BBC NEWS | Science & Environment | Galaxy has 'billions of Earths'My wallpapers at home and work are pieces of the Hubble Deep Field shots. More galaxies than you can count, with billions of stars in each one. And I look at them and wonder...There could be one hundred billion Earth-like planets in our galaxy, a US conference has heard.
Dr Alan Boss of the Carnegie Institution of Science said many of these worlds could be inhabited by simple lifeforms.
He was speaking at the annual meeting of the American Association for the Advancement of Science in Chicago.
Are we alone? How could we be? How could it possibly be that the circumstances that brought intelligent life into being are so incredibly rare that only our tiny planet out of all the billions of galaxies and their individual billions of stars could produce only ONE place that fostered life and intelligence?
When I was a kid, the original Star Trek was showing. I was captivated by the idea of going between planets, seeking out new life and civilizations. I thought, when I grew up, that we'd be moving into space - the moon first, then Mars...and then human spaceflight shut down after Apollo 17.
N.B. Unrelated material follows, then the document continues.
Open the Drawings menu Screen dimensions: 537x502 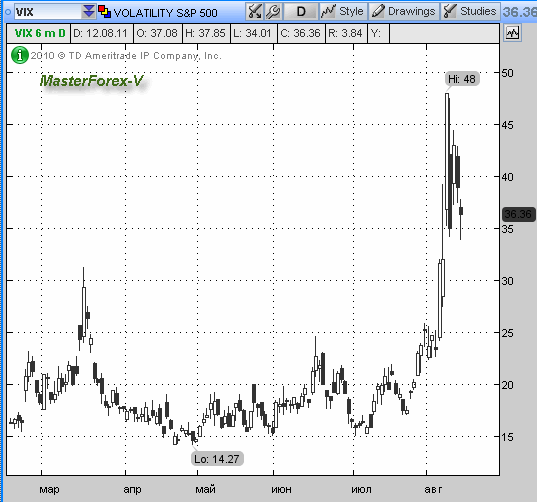pos(403,12)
And I have to wonder sometimes... does a civilization (assuming there are others in the cosmos) normally end up looking up and out to the stars, and then pulling back in an agoraphobic frenzy as we did? Were we scared by the possibilities? Was the challenge too much? Or did politics have much more to do with it than a fear of the limitless deeps?
Ah, well. It's all speculation. I don't expect I'll ever know the answer.
But while there's things like the Hubble, I can at least hope other life, other civilizations, were able to get over the hurdle that we stumbled and fell over... and then we quit the race.
J.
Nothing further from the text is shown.